### [TRY IT]
Repeat the records below word for word and omit each image.

### [INPUT MATERIAL]

====

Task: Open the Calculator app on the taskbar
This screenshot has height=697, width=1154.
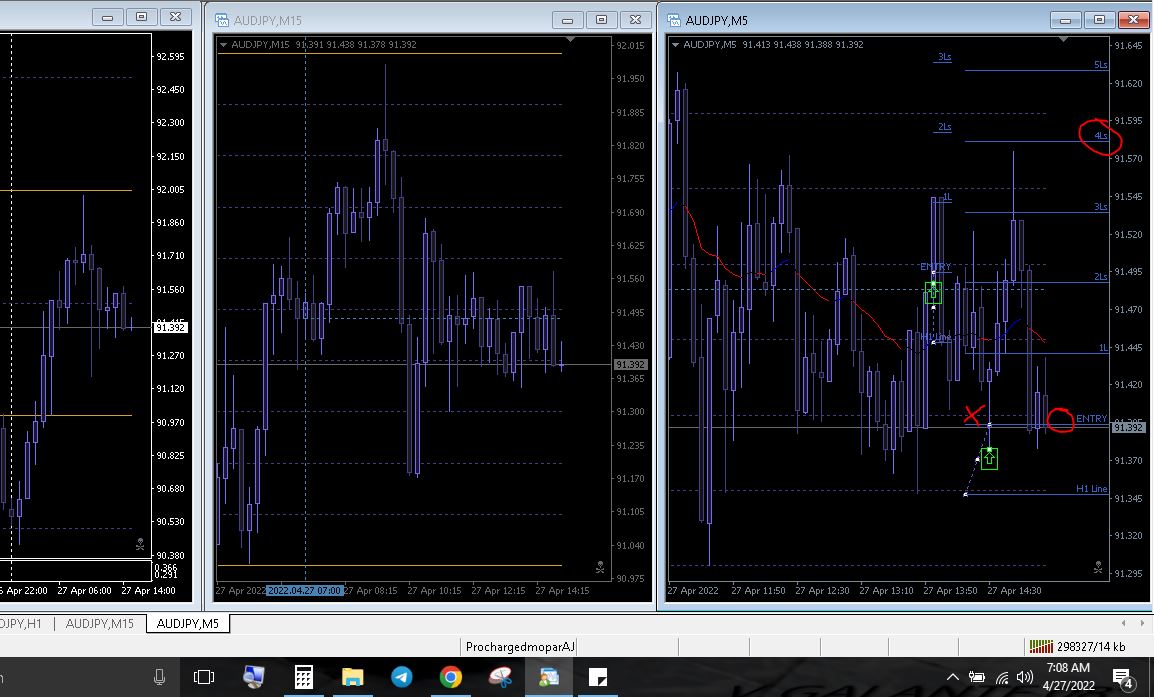Action: coord(303,677)
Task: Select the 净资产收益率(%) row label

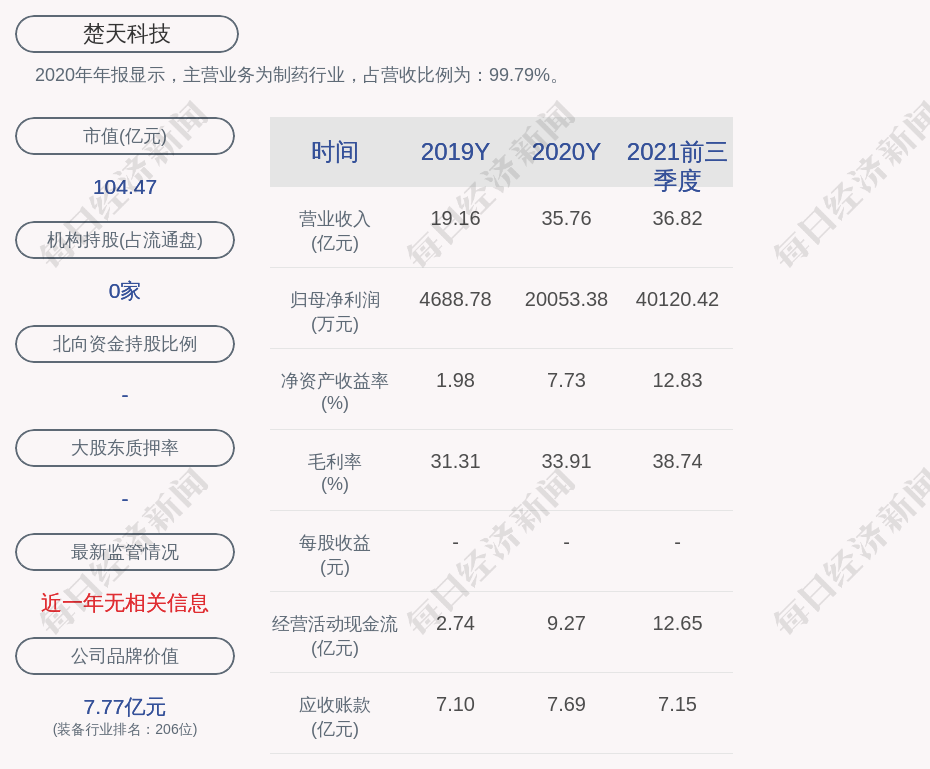Action: point(335,392)
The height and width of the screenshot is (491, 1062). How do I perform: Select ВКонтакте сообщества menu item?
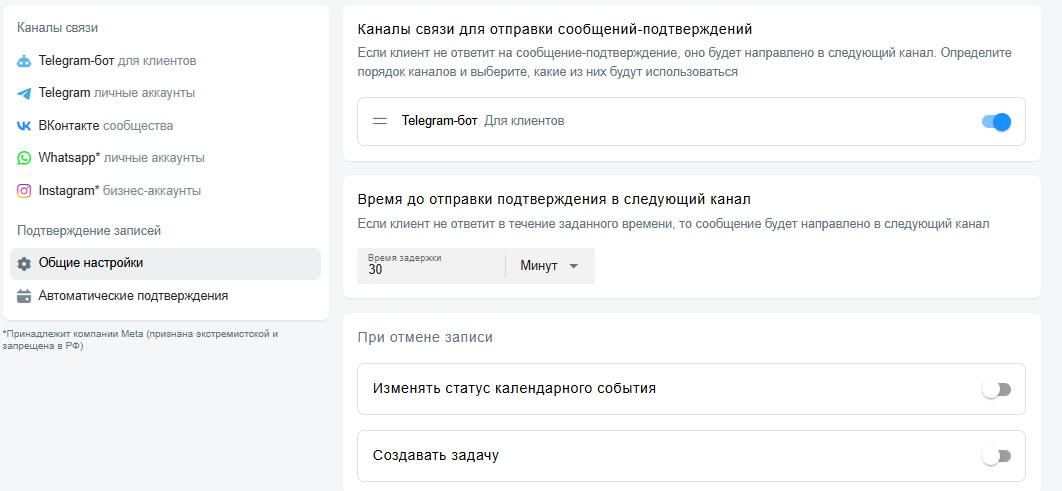click(x=105, y=126)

====

### [SOLUTION FOR THIS PROBLEM]
Task: Open the Calculator app on the taskbar
This screenshot has height=697, width=1154.
Action: coord(303,677)
Task: Select the 净资产收益率(%) row label

Action: point(335,392)
The height and width of the screenshot is (491, 1062). How do I perform: Select ВКонтакте сообщества menu item?
click(x=105, y=126)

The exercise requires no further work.